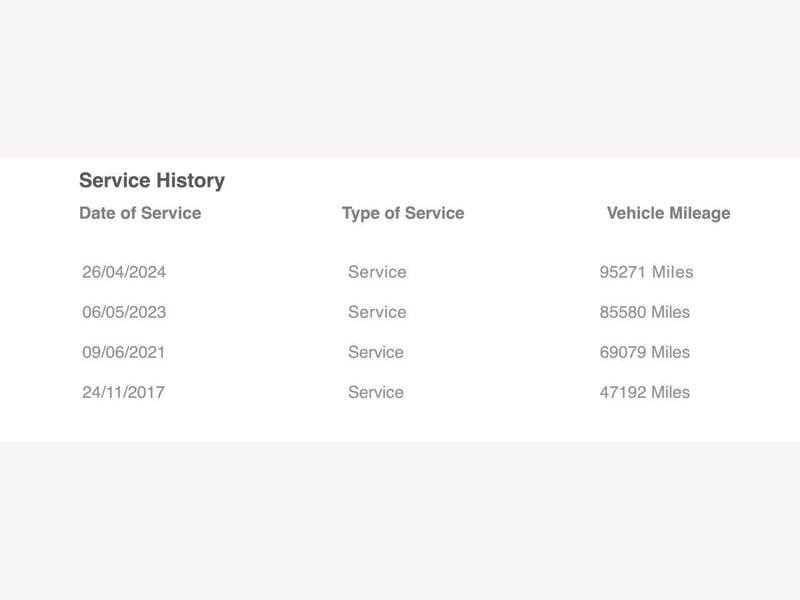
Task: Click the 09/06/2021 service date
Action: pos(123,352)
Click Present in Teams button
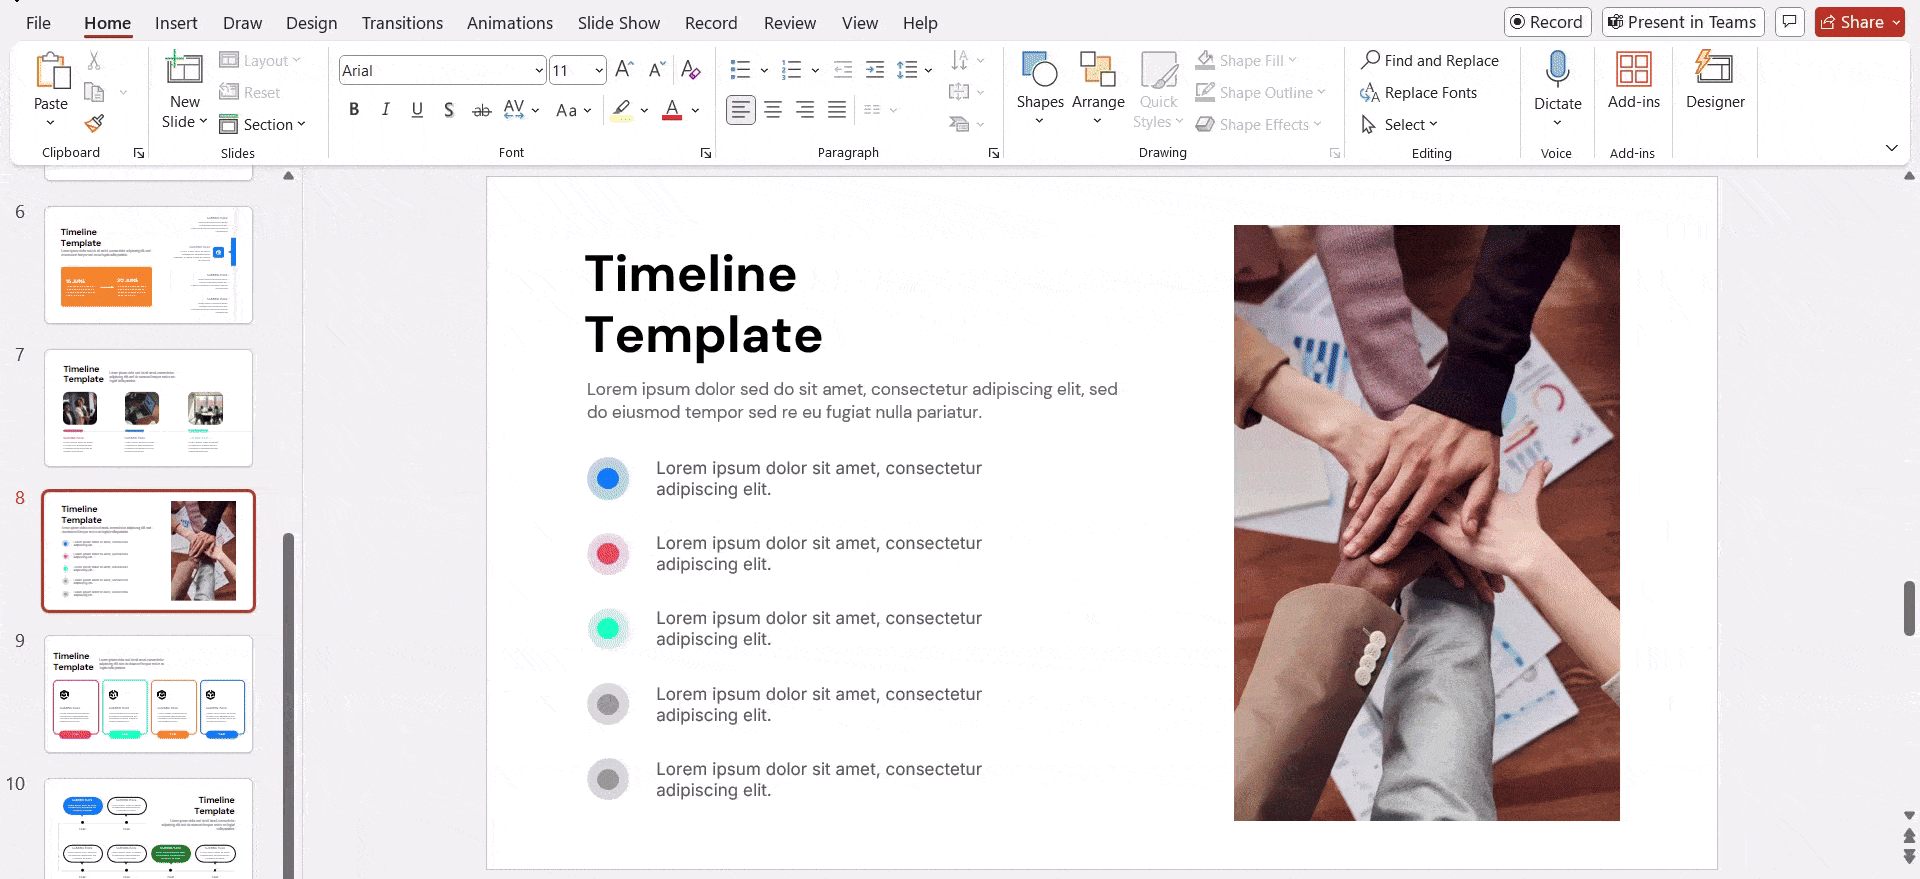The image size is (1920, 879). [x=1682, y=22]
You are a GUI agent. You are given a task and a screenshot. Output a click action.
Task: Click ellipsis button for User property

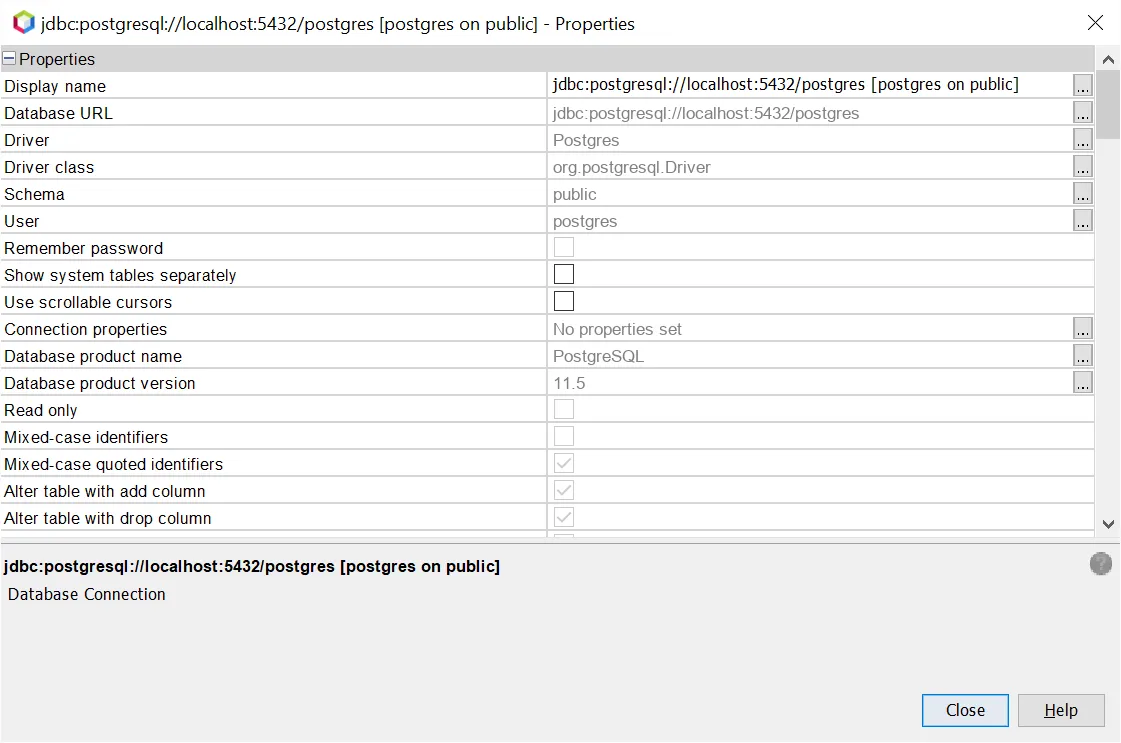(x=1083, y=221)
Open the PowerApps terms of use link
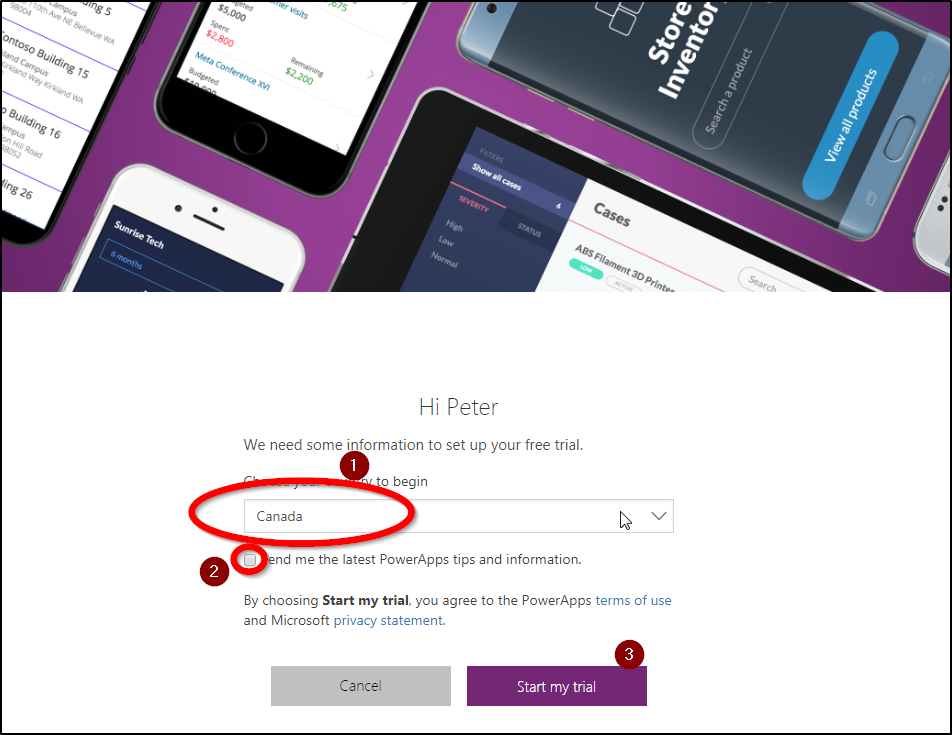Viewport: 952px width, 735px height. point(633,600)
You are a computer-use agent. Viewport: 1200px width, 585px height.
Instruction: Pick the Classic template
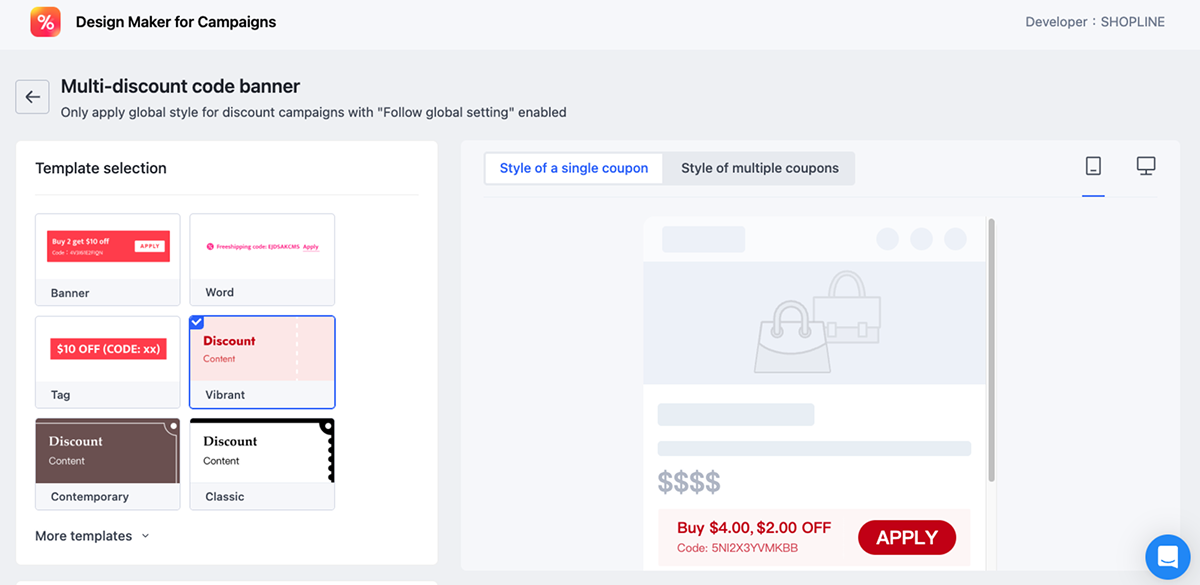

===============

**Exercise prompt**:
Set down word for word every line from the one containing "Click Present in Teams button" through the last line of the records above, both ends included. Leave out the pictures.

**Answer**:
Click Present in Teams button
The image size is (1920, 879). [x=1682, y=22]
You are a GUI agent. You are given a task and a screenshot. Output a click action.
Task: Click ellipsis button for User property

(x=1083, y=221)
Open the PowerApps terms of use link
Viewport: 952px width, 735px height. point(633,600)
You are a computer-use agent. Viewport: 1200px width, 585px height.
Instruction: Pick the Classic template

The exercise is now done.